Chief of Police Kate Burkholder is soon summoned to the grisly scene at the farmhouse where she counts seven dead bodies—two adults, two teenage girls, two boys, and a baby. While most of the family was dispatched by gunshot, the adolescent girls, found strung up in a barn, show evidence of prolonged torture and possible rape. Burkholder—who was raised in adherence to the Plain Life herself before opting out of an Amish existence—is aghast at the sadism to which they were subjected and has a rare visceral reaction to the violence that’s been done:
The thought makes me sick. The terribleness of it frightens me on a level so deep that for a moment I can’t catch my breath. I’ve never been a crier, but I feel the burn of tears at the back of my eyes … I choke back a sound I don’t recognize. A sound that echoes the barrage of emotions banging around inside me … I look at the two dead girls, and I feel the crushing weight of my responsibility to them settle onto my shoulders. I’ve heard veteran cops talk about life-altering cases. Cases that haunt a cop long after they’re closed. I’ve had cases like that myself. Cases that fundamentally changed me. Changed the way I view people. The way I perceive my job as a cop. The way I see myself … Standing there with the stench of death filling my nostrils, I know this is going to be one of those cases. It’s going to take a toll. Not only on me, but on this town I love and a community that’s already seen more than its share of violence.

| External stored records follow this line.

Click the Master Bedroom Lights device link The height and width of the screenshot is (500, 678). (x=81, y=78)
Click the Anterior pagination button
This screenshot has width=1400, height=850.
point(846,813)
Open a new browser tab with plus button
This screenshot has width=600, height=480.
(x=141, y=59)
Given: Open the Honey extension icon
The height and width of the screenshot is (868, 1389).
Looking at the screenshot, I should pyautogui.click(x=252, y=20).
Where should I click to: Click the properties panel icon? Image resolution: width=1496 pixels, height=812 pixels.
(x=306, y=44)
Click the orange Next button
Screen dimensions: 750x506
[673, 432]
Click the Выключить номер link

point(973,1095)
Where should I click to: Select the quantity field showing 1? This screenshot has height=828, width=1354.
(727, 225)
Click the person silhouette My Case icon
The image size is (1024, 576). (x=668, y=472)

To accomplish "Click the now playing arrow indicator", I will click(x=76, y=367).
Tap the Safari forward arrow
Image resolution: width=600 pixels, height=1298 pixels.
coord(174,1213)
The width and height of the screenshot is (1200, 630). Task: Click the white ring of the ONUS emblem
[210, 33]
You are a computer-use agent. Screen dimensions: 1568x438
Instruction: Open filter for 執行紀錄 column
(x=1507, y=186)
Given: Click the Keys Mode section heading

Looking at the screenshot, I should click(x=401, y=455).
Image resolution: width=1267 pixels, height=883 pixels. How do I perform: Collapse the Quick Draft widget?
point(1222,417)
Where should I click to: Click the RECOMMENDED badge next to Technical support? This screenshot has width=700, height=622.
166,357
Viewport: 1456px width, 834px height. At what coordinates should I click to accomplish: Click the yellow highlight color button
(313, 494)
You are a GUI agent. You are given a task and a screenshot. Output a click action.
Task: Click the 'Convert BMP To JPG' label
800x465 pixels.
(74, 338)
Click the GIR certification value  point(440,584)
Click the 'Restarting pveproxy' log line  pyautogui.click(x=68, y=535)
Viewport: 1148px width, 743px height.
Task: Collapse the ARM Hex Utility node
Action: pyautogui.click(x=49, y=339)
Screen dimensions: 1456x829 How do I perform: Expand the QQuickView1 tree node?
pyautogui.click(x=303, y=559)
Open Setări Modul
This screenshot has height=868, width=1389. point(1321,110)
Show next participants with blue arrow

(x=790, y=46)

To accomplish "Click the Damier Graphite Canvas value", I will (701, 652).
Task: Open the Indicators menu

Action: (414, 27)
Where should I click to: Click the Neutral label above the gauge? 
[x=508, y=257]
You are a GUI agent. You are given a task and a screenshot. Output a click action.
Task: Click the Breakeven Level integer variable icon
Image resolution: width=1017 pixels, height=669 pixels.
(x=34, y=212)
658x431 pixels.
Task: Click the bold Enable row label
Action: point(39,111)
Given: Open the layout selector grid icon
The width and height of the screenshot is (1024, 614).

Complicating matters is the fact that there is no apparent motive or suspect(s) and little evidence to direct the investigation. Burkholder believes the answers lie in the deaths of the girls, given the savagery of their slayings. This instinct is buttressed when she discovers a journal belonging to 15-year-old Mary Plank hidden beneath the floorboards in her bedroom. The diary details an illicit affair with an unnamed older man—one who may have had reason to silence Mary to ensure their secret would not be shared. Despite this intimate record of a rebellious romance, there are few specific details to pursue. One intriguing development, however, is the emergence of an older sibling, Aaron Plank—shunned by his family and community for his lifestyle choices—who has come to town seeking answers.
Burkholder—who was the victim of a sexual assault in her own formative years—finds herself unexpectedly relating to both Mary and Aaron Plank. But personal feelings seldom invigorate an investigation—and often have quite the opposite effect, clouding judgment and muddling motivations. Still, she is clear-minded enough to call in reinforcements for help. Her occasional lover, state detective John Tomasetti, has his own demons to battle—the murder of his wife and child—and is (again) on the cusp of losing his job due to dependency issues in the aftermath of that tragedy. Thrusting the two together forces them to reevaluate their relationship, amplifying the overall tension to full throttle. (The author cut her writer’s teeth in romance and delivers undeniable realism.)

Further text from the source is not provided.